Using the Shaker Plus as physiotherapy for my Cystic Fibrosis

Edward's results

We received this wonderful story from Edward Wandasiewicz, a cystic fibrosis patient who started using the Shaker Plus by POWERbreathe 10 days ago and is already experiencing some very encouraging results. Here's his story...

"I purchased about 10 days ago a Shaker Plus for physiotherapy for my cystic fibrosis. I also purchased a POWERbreathe Plus for IMT. I thought I’d use one for mucus clearance (the Shaker Plus) and the other (Powerbreathe) for taking 5-10 breaths after my inhalers to suck the already resting particles even further down. Repeating this action I should get clear airways at level 22-23 of my airways and inhaler particles down there too. That’s the theory anyway.... I’ve been using the Shaker Plus for 30-40 mins twice daily. I actually enjoy doing physio now.

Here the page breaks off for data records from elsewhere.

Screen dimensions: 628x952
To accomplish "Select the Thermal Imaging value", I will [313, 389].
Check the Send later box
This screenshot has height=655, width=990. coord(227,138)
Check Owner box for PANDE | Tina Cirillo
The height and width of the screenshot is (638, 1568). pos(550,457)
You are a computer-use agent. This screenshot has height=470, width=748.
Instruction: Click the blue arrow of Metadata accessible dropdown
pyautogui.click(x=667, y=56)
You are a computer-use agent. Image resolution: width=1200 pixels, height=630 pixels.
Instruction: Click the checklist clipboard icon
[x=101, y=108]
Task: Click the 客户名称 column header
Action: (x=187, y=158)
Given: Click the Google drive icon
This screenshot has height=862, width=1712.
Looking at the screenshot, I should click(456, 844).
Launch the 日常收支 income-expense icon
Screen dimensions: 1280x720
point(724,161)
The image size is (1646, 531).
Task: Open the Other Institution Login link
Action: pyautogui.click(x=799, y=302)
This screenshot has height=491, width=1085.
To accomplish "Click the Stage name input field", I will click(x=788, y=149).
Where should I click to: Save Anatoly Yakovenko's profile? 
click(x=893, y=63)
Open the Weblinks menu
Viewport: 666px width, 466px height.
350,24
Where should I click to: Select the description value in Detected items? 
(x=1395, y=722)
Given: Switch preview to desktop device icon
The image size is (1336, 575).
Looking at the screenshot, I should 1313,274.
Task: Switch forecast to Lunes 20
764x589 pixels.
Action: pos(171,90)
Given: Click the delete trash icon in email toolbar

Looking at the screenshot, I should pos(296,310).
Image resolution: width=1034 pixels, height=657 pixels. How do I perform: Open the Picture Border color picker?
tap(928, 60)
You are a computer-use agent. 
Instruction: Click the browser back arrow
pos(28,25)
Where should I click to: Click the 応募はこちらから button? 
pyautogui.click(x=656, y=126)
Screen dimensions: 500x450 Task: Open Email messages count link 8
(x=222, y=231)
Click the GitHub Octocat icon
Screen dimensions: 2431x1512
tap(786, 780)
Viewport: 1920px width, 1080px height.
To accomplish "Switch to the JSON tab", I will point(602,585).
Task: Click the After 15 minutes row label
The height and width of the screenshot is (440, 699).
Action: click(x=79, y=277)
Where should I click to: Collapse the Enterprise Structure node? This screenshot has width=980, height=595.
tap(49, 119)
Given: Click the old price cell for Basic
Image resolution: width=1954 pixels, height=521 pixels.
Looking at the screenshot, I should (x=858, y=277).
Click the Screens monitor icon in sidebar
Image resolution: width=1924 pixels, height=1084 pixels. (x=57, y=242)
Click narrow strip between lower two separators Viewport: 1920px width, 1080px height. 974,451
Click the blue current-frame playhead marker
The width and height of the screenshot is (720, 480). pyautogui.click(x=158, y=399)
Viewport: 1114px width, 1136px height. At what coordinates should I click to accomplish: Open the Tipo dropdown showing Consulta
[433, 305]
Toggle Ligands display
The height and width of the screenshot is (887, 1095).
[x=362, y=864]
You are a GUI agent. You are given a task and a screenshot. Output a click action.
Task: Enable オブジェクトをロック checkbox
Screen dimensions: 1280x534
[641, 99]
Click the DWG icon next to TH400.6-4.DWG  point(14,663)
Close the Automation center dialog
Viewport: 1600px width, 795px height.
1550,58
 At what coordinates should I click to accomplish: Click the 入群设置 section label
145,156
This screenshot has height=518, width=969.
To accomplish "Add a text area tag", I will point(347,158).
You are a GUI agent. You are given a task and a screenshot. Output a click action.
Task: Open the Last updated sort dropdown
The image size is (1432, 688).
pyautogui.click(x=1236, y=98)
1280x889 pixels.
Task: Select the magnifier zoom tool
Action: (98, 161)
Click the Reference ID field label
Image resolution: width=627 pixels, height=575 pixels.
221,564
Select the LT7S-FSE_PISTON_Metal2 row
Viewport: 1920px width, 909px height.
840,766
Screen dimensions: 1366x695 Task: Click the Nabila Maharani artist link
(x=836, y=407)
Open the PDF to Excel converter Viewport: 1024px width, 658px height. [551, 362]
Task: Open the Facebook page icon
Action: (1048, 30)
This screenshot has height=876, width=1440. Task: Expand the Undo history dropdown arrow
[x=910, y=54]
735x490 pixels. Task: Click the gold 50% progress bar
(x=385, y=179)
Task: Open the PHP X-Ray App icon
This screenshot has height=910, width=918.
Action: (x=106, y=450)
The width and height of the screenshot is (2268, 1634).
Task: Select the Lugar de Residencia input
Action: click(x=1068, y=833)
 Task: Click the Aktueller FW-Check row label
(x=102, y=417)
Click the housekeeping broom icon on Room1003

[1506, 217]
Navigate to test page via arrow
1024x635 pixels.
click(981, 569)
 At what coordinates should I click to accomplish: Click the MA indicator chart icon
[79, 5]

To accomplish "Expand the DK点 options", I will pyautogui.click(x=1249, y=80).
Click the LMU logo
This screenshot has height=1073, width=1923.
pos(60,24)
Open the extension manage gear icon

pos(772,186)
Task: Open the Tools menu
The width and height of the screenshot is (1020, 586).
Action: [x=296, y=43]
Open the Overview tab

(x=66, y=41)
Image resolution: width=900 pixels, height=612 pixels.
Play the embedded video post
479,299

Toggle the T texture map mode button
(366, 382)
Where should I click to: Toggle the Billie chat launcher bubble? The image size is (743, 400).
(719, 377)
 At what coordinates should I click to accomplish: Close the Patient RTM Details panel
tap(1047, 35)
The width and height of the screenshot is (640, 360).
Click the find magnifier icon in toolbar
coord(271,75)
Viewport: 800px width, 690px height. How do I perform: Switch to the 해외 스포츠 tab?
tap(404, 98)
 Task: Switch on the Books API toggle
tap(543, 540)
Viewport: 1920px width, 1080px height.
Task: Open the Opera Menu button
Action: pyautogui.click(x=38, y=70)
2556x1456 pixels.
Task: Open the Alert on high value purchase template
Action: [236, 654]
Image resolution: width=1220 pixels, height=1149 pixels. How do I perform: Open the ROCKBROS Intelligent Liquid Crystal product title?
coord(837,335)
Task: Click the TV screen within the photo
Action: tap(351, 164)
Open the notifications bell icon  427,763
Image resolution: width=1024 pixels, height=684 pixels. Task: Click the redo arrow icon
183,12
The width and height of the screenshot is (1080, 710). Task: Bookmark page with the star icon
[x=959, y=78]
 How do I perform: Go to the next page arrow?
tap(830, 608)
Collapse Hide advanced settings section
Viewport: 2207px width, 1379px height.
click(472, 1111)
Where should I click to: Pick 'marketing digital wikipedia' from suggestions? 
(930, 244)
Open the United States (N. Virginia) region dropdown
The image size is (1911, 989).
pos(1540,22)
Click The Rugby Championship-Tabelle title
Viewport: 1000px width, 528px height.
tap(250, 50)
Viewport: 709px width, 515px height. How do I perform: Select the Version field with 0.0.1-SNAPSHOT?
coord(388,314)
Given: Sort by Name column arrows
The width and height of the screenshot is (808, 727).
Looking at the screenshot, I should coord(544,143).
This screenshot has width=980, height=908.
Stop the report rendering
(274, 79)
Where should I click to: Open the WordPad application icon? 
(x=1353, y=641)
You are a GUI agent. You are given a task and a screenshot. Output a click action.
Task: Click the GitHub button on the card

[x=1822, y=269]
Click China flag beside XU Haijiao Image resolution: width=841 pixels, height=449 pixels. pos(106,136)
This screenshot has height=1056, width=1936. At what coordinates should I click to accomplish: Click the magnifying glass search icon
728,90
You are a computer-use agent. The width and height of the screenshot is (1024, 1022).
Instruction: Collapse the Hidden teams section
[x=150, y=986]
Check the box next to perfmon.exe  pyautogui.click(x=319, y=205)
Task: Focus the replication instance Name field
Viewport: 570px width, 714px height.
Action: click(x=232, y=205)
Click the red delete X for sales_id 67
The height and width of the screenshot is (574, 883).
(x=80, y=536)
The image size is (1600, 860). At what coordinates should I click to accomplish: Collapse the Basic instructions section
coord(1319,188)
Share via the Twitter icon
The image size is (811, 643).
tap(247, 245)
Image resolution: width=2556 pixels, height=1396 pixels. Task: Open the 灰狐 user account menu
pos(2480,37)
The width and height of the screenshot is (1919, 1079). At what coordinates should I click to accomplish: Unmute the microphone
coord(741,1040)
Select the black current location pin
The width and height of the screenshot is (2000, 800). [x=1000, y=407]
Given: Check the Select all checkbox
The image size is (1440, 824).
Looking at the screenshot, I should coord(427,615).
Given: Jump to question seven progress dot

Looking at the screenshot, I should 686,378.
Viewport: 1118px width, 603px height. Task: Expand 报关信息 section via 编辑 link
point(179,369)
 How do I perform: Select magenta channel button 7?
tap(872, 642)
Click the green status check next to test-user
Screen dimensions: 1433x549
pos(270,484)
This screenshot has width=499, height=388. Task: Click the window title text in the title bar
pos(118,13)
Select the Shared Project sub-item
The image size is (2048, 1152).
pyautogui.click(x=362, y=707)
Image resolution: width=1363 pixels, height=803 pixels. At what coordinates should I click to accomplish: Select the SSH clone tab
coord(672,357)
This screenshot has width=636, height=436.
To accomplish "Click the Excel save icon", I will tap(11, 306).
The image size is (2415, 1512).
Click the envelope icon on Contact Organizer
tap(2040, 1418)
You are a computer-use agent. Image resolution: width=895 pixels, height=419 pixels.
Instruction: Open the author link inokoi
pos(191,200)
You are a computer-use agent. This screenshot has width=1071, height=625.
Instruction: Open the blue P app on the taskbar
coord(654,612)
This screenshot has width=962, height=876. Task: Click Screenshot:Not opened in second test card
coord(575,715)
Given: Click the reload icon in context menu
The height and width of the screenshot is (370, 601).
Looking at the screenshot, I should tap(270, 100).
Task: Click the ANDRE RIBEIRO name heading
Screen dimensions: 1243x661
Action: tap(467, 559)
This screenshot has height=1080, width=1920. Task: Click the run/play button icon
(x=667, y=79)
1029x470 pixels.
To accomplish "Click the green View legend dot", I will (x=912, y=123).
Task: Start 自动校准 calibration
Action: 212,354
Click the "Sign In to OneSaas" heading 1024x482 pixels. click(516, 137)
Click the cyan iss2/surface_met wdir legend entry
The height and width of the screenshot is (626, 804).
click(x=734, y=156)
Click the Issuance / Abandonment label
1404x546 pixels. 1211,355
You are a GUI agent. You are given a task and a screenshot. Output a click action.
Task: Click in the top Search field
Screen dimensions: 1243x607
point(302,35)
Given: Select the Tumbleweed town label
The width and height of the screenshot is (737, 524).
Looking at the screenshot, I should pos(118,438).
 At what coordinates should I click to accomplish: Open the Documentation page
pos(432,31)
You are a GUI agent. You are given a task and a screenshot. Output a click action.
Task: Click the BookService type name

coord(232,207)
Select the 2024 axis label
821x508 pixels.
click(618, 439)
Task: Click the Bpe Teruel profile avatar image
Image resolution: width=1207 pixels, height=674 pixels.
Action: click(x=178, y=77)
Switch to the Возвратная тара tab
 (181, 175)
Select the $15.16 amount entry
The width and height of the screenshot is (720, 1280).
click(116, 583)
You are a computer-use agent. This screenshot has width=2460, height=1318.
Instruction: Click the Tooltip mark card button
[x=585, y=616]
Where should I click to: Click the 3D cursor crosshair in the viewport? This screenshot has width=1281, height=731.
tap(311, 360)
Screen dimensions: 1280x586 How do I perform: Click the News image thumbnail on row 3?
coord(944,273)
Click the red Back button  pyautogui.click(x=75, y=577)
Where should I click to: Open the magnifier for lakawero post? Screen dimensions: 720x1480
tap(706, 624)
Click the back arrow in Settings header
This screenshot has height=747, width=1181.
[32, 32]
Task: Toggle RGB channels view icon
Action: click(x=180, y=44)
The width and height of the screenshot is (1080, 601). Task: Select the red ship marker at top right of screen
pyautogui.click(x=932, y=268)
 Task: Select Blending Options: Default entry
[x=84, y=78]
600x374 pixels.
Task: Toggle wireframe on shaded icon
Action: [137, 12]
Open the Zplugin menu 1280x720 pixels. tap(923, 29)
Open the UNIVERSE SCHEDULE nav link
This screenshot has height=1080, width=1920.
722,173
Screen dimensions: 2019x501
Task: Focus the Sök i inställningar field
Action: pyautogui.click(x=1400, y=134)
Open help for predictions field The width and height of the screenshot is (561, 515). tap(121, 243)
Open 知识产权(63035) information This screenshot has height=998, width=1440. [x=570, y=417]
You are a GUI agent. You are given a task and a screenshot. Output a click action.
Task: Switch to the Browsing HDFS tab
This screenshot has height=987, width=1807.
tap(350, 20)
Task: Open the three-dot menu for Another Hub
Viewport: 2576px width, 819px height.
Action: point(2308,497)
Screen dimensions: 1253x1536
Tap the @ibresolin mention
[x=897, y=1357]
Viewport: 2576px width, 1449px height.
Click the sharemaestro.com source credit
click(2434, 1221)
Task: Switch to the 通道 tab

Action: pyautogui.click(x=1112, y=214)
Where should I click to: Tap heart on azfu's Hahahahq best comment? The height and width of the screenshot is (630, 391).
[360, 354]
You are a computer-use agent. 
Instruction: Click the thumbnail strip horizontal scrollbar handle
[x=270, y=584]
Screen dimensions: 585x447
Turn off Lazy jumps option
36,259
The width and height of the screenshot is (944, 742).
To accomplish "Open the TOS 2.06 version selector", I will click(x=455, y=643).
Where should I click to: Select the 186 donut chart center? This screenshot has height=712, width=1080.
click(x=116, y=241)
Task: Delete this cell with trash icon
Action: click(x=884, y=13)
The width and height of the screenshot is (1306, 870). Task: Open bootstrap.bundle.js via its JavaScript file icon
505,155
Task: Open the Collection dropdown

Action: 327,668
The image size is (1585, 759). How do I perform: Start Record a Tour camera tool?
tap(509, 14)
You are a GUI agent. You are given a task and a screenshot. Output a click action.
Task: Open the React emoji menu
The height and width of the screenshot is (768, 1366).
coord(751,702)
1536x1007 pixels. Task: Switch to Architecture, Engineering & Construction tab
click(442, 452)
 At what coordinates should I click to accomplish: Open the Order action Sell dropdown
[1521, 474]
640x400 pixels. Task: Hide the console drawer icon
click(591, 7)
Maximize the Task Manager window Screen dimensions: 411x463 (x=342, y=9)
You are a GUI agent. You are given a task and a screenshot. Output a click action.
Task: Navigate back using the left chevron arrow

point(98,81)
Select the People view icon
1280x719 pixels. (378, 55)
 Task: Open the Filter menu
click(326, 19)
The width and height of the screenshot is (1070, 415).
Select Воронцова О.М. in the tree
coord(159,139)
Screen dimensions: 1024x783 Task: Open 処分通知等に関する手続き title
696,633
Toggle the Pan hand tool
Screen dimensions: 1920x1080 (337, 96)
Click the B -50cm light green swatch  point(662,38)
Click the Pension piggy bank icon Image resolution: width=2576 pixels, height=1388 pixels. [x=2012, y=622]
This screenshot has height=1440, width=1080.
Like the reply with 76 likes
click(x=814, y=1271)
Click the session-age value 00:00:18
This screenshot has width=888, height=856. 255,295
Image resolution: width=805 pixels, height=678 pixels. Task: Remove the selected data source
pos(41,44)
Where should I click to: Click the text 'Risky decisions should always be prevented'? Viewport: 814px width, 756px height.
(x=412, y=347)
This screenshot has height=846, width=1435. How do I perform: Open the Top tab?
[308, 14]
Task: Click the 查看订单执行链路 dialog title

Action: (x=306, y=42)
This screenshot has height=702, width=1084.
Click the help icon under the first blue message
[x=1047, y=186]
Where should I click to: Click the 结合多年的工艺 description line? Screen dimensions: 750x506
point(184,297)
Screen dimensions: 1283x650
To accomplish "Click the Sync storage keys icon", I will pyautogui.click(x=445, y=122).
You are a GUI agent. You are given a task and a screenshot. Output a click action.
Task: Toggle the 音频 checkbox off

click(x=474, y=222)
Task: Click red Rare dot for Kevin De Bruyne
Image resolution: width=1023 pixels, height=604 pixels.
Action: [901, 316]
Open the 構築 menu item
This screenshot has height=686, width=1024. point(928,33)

I purchased a medical grade spirometer from Carevision, the Micro 1. My cystic fibrosis clinic at Royal Brompton Hospital use Microloop. Here are my numbers - from a slow blow PEF 50% (Peak Expiratory Flow), and a fast blow 99%. The numbers today for a slow blow FEV1 (Forced Expiratory Volume) and FVC (Forced Vital Capacity) are higher than a fast blow FEV1 and FVC when I was 24-25, my peak best. When I was about 25, the fast blow numbers were FEV1 about 2.2 and FVC about 4.7. Today fast blow is about 2.06 / 4.36. I also had an instantaneous pneumothorax at 29 repaired with talc surgery at 29 and I'm 39 now. No known problems post-surgery since. Here's a photo of my results for slow blow and fast blow.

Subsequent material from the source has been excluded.